I have something I would dearly like to complain about, right now. However, I have come to view complaints as a broader concept- as wholly inefficient. So, I’m going to try to channel this frustration, this anger that I feel- into passion.
But not about the topic I wanted to complain about. Instead, I am going to try to reinforce my own belief in the inefficiency of complaints!
I know I have written about my definition of ‘complaint’ before- the concept that I have in my head, what I’ve been calling werds, instead of words. But I’ll do so again, for anyone who hasn’t read whatever post that was yet!
I have a clear definition in my mind for the concept, when I use the werd complaint.
Oh! Maybe this is another good time for some self-questions!
Questions that I ask myself, in order to assess whether or not a thing I have said, or would like to say- is a complaint, include:
“What purpose do I hope to achieve, in the saying?”
Frequently, complaints – from myself and others – seem to be intended to ‘teach a lesson.’ Show someone the error of their ways.
But far too often- we speak what is already known, to some or to all. Where, then, is the utility?
Even if I am saying something I believe to be unknown to the recipient of our complaint, and am, in fact, teaching- I then ask myself:
“Am I suggesting to them an actionable alternative?”
Constructive criticism is only constructive, I feel like- if it includes advice for an alternate path.What use telling someone a thing is wrong, if I do not have a better idea to take its place?
This only serves to increase the stress of the recipient, I believe.
In cases where I am speaking with someone other than the source of my frustration or anger, then I ask myself, again:
“What purpose am I intending to achieve, in communicating this thing to this person?”
If it’s to ask for advice- well, depending on how it’s phrased, that is not a complaint, as I define the word.
A complaint, as I hold the concept in my mind- is when I am seeking no utility beyond a lessening of my frustration, from the person I am speaking with.
Sometimes, I am capable of nothing more.
But I am finding the ability in me, now- to reduce my negativity, myself.
I no longer need anyone else, for this. And when I ask it of another- simply by voicing my complaints to them… This is a burden.
It may be a very mild one, but I’m pretty sure we’ve all had those days- those days where we are hanging on by such a thread that all it takes is one more complaint, and we snap.
This tells me that it has an effect. It’s just mild enough that we do not notice the energy it takes to shoulder a bit of someone else’s weight by listening to the problems they’re having, unless we are so low on energy that we do not have even that little bit to spare.
My brain is tricksy! It does not make it easy for me tell when a thing I want to say, is a complaint- for my brain always tells me it is something else.
These self-questions I’ve been talking about- they are ways I’ve been experimenting with to get around my own TBF- my own brain’s tendency to mask my own true motivations from myself. Maybe an even better question to ask, than “what do I hope to achieve?” is:
“What do I think is going to be the most likely result- realistically?”
For these are often two very different things.
It’s like the driving thing I talked about in the one on forgiveness. So frequently, so many of us tend to drive aggressively (even if it’s to drive really slowly in front of someone who cannot get past us easily- passive aggressiveness is still aggressiveness!) when other drivers make us angry. Yet does this ever actually cause anyone to change how they drive, to become more responsible in their driving?
And so, with Facebook right now, and most of what I’ve seen on televised news, on all sides of the political divides- So much finger pointing, so much blame. But where are the actionable alternatives?

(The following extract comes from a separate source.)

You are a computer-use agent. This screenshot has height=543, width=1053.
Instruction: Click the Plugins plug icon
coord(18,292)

What value in telling us that things are Wrong, that people have done Bad Things?
I believe that we have to start with ourselves, first- at least, that’s what I had to do.

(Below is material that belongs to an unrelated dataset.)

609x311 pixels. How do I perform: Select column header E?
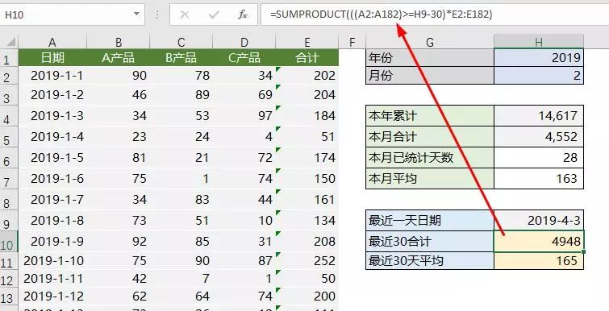(x=307, y=42)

When I began focusing on what I could do better, instead of what everyone else was doing wrong- I found that my attention quickly became so filled with all the areas I need improvement on, that I had little time for blame.
And now? Now, I am not perfect, in the way that word is usually defined- I am not flawless, by any stretch of the imagination.
But now I have the strength and the knowledge to deal with my negativity, on my own.
To keep it my own burden, instead of burdening others with it.
(Generally speaking! This is a New Thing for me!)
But now I’ve been doing that for long enough, that I am beginning to find the kind of strength, the kind of energy- that is necessary to take in the complaints of others, help reduce their negativity, their suffering- without crumbling under that weight.
Without snapping (at least not as often as I used to!), in whatever form that breaking takes.
So, The Project- this is part of how I’m channeling my feelings, when what I really want to do, is complain.
I am endeavoring, now- to turn my thoughts about things into actionable alternatives to the things I see as the problems in our society, from which all such symptoms as divisiveness, anger, greed, and suffering, stem.